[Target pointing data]
----------
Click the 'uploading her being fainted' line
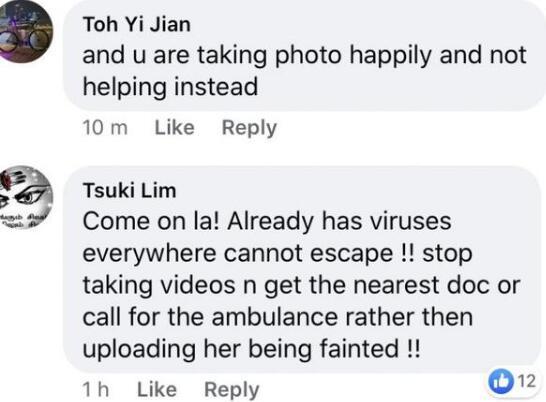546x402 pixels. (x=251, y=349)
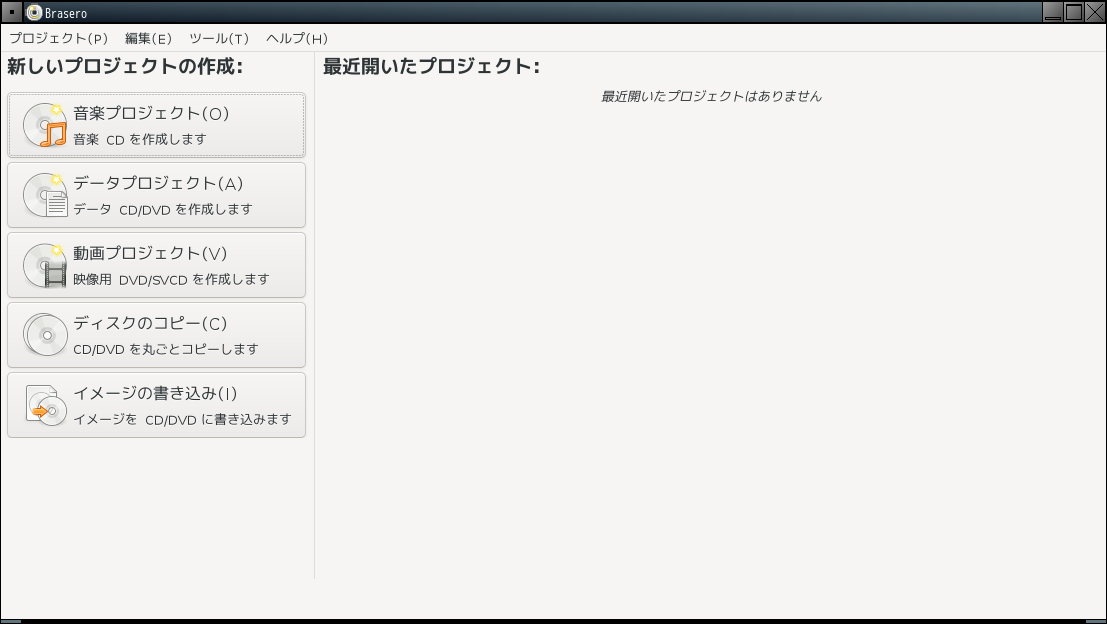
Task: Open the ヘルプ(H) menu
Action: click(x=297, y=38)
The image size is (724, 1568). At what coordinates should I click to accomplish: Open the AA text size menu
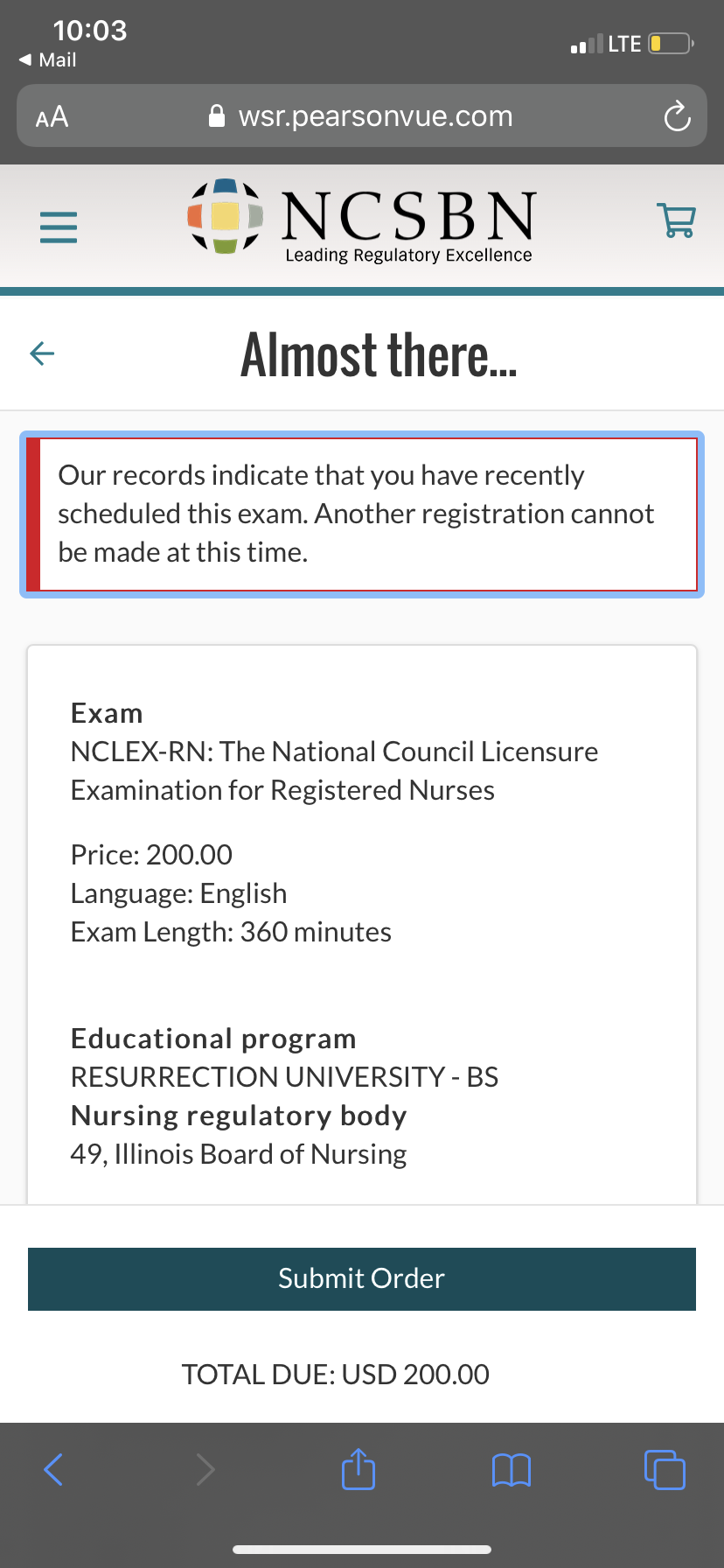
----------
▸ **YOUR INSTRUCTIONS**
Copy out all of the material above word for word, leaving out the pictures.

▸ **WRITTEN ANSWER**
Click the 'uploading her being fainted' line
546x402 pixels. (x=251, y=349)
Task: Open the ヘルプ(H) menu
Action: click(x=297, y=38)
The image size is (724, 1568). At what coordinates should I click to accomplish: Open the AA text size menu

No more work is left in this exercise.